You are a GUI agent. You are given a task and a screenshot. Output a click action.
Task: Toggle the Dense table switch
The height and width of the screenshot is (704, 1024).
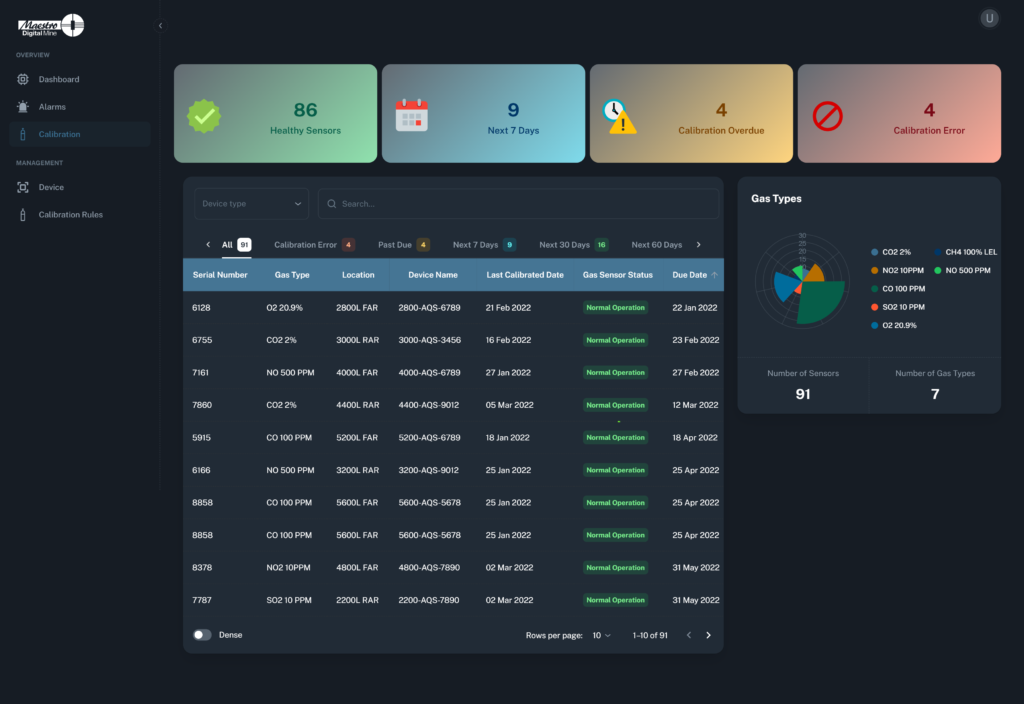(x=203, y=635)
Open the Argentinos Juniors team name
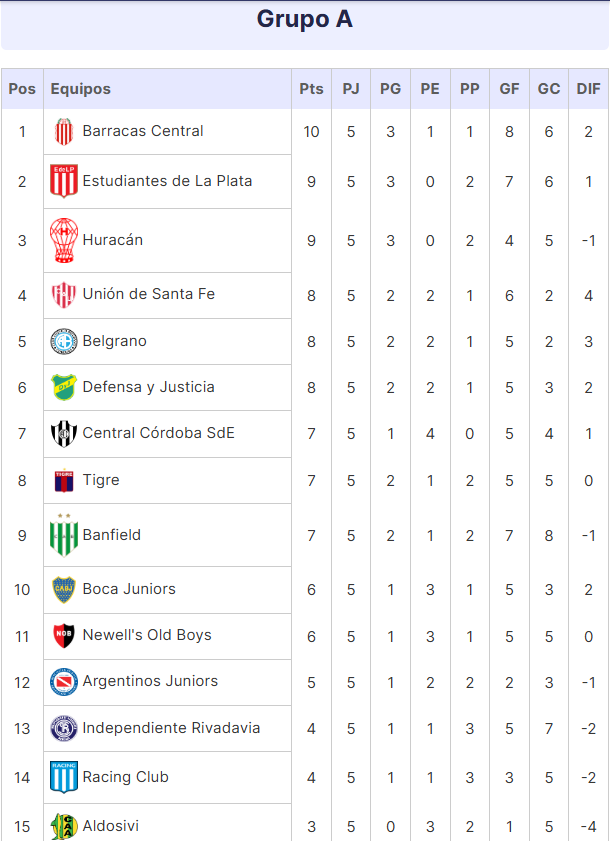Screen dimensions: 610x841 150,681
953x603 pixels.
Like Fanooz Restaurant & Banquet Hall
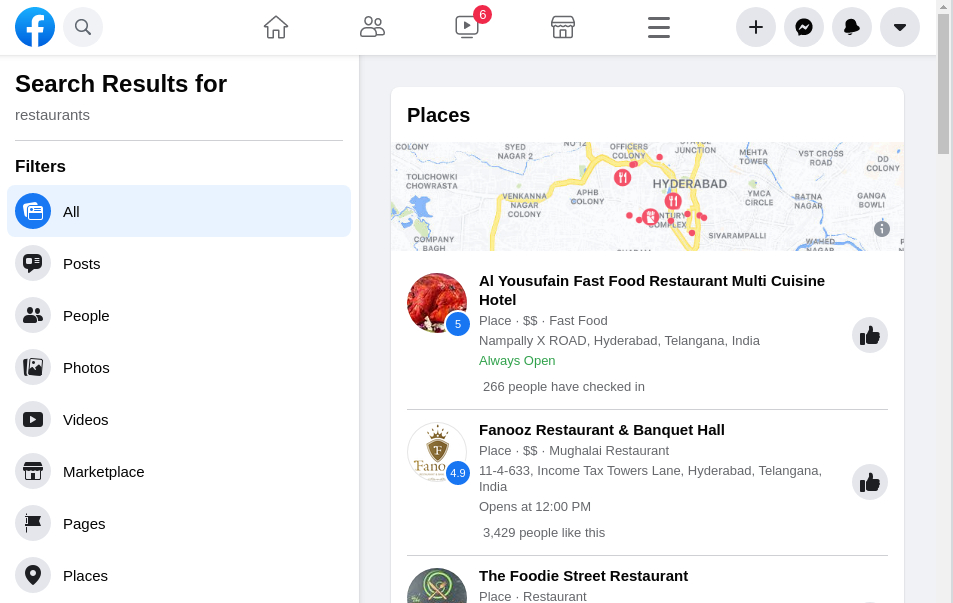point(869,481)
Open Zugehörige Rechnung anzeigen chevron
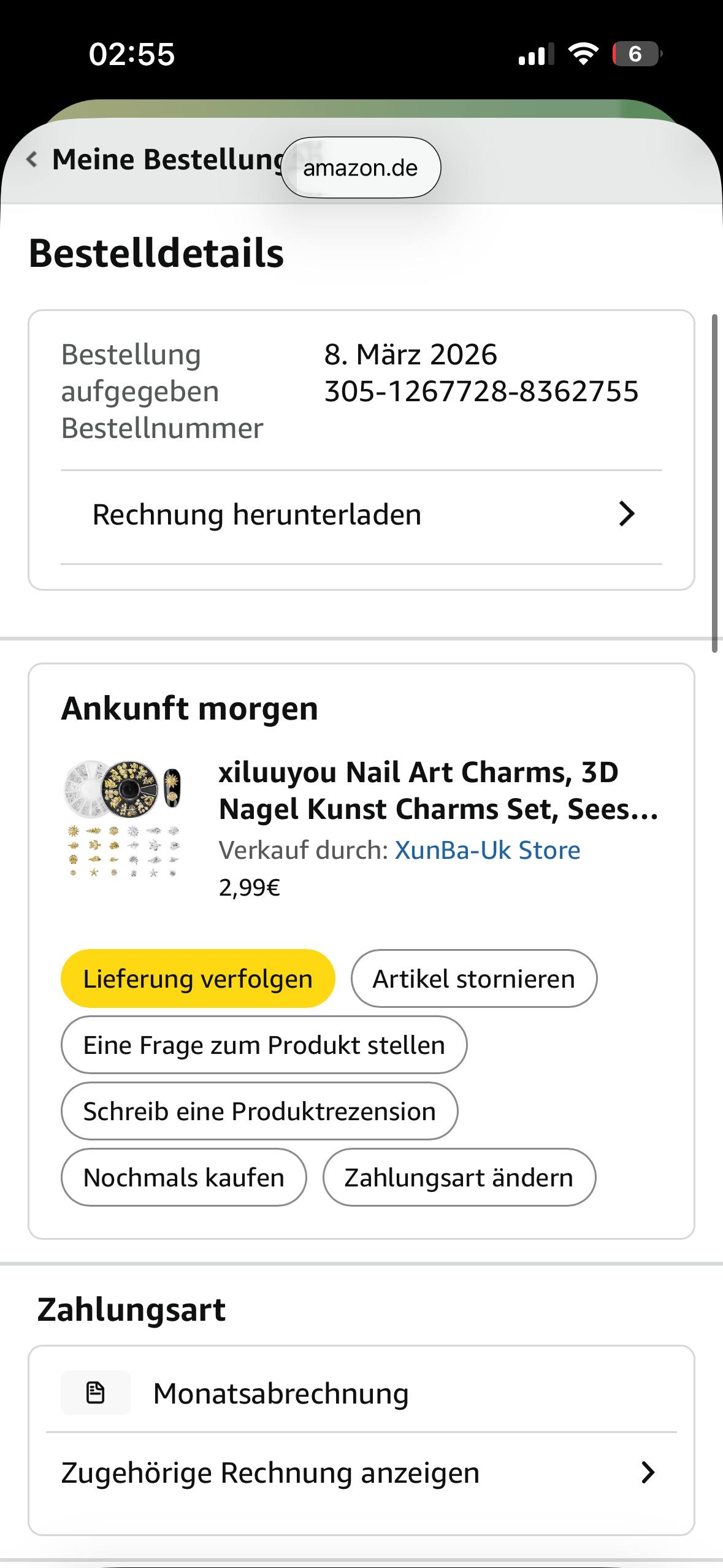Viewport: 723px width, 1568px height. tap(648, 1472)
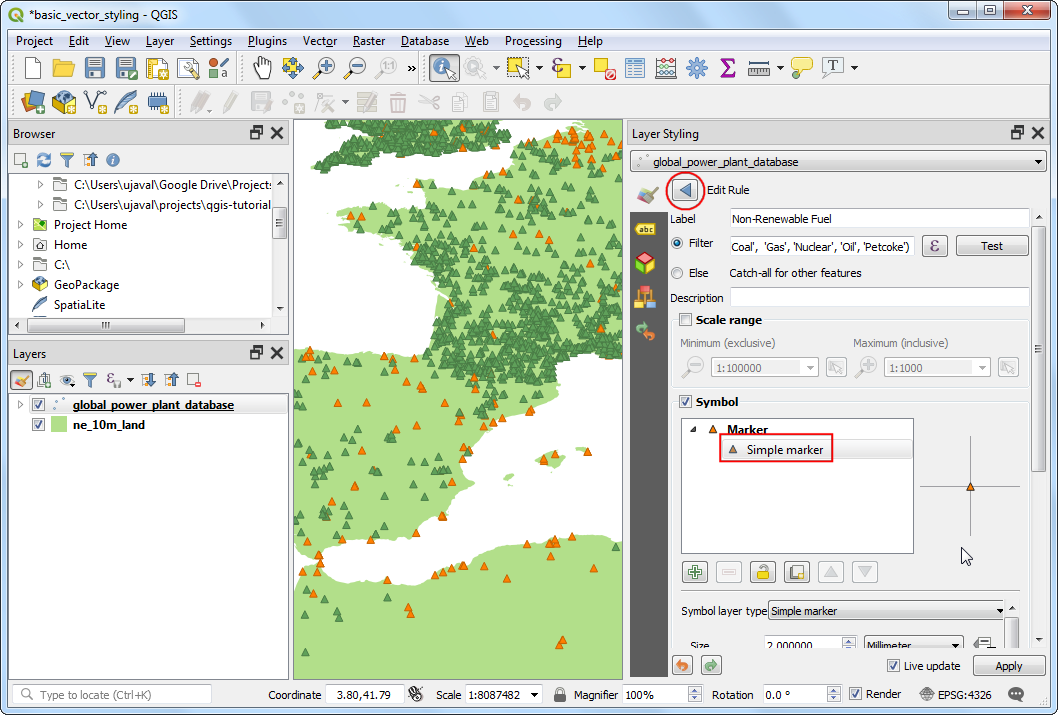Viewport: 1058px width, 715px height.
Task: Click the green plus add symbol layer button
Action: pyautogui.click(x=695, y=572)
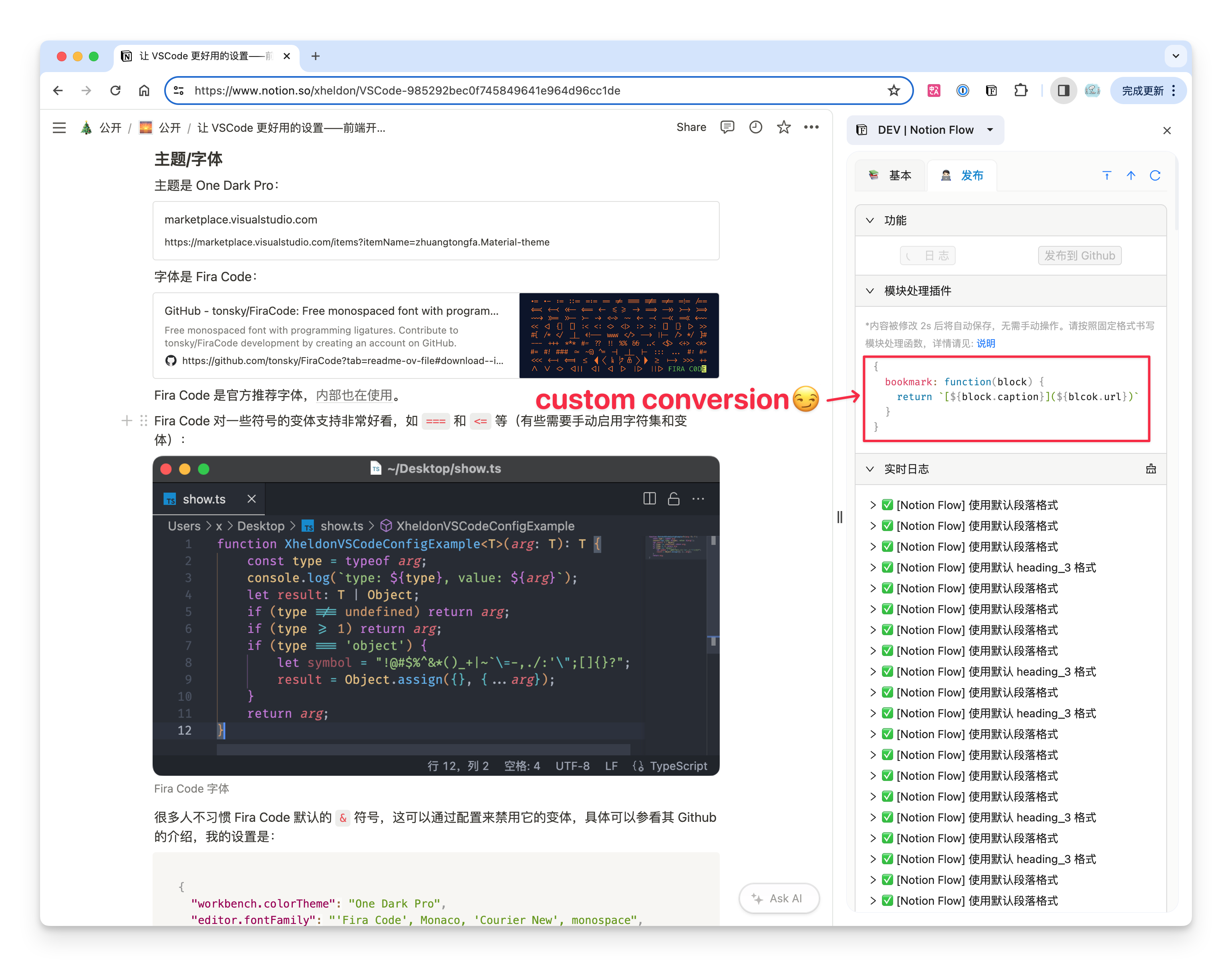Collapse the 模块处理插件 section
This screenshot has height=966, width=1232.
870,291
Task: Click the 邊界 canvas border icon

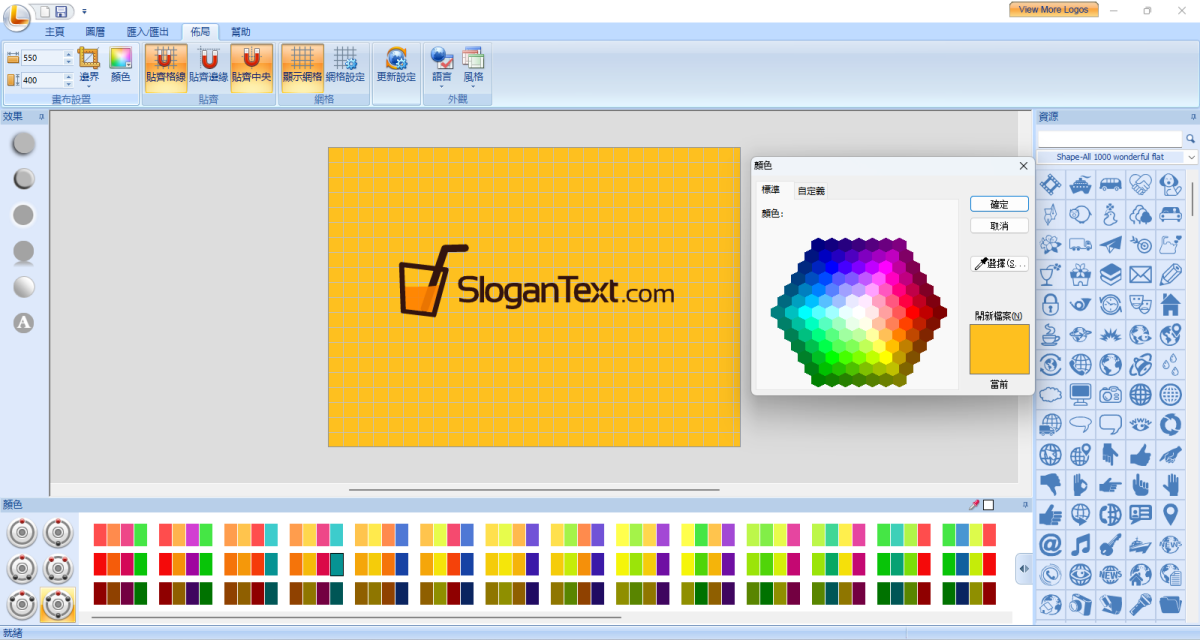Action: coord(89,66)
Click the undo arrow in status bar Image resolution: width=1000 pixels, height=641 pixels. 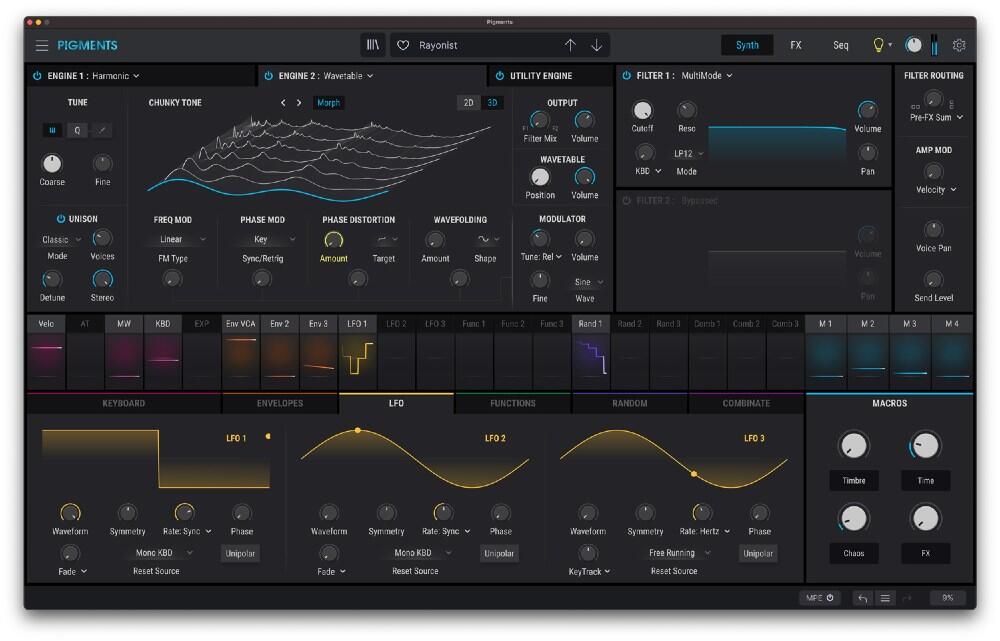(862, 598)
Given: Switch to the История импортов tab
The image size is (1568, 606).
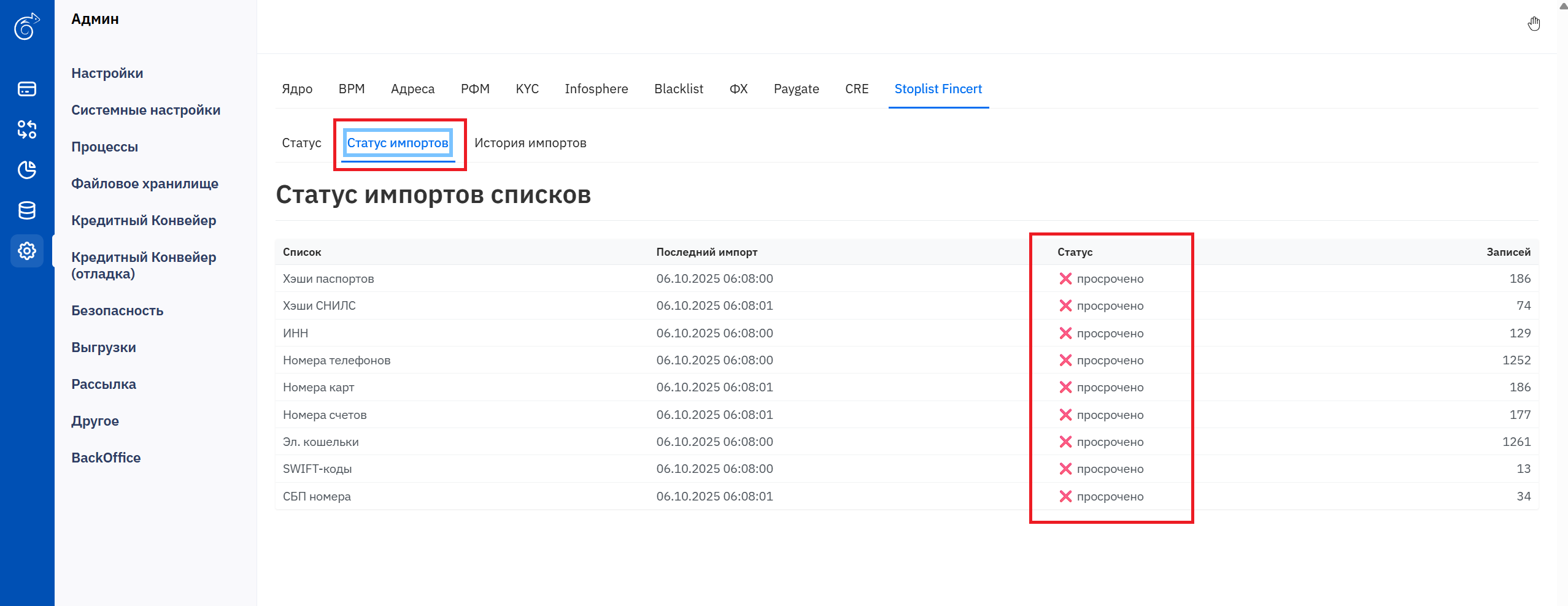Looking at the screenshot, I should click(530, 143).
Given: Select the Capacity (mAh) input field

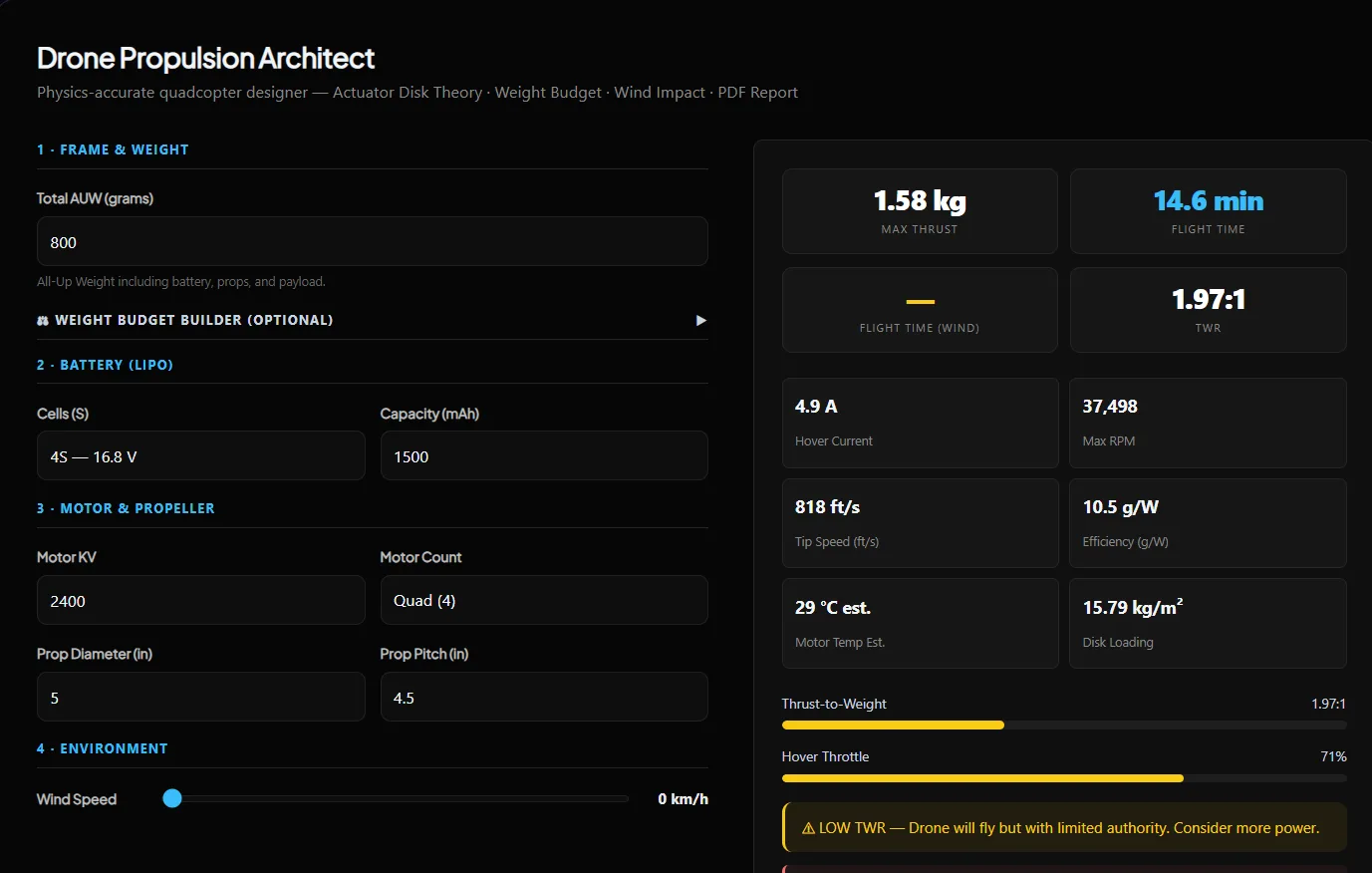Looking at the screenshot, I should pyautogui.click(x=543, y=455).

# [Problem requirements]
All that the answer may contain is the exact text of the lines from the one with "The image size is (1568, 606)." through the last line of the material, pictures excluded.

# [Result of this exercise]
The image size is (1568, 606).
Looking at the screenshot, I should click(530, 143).
Given: Select the Capacity (mAh) input field

Looking at the screenshot, I should pyautogui.click(x=543, y=455).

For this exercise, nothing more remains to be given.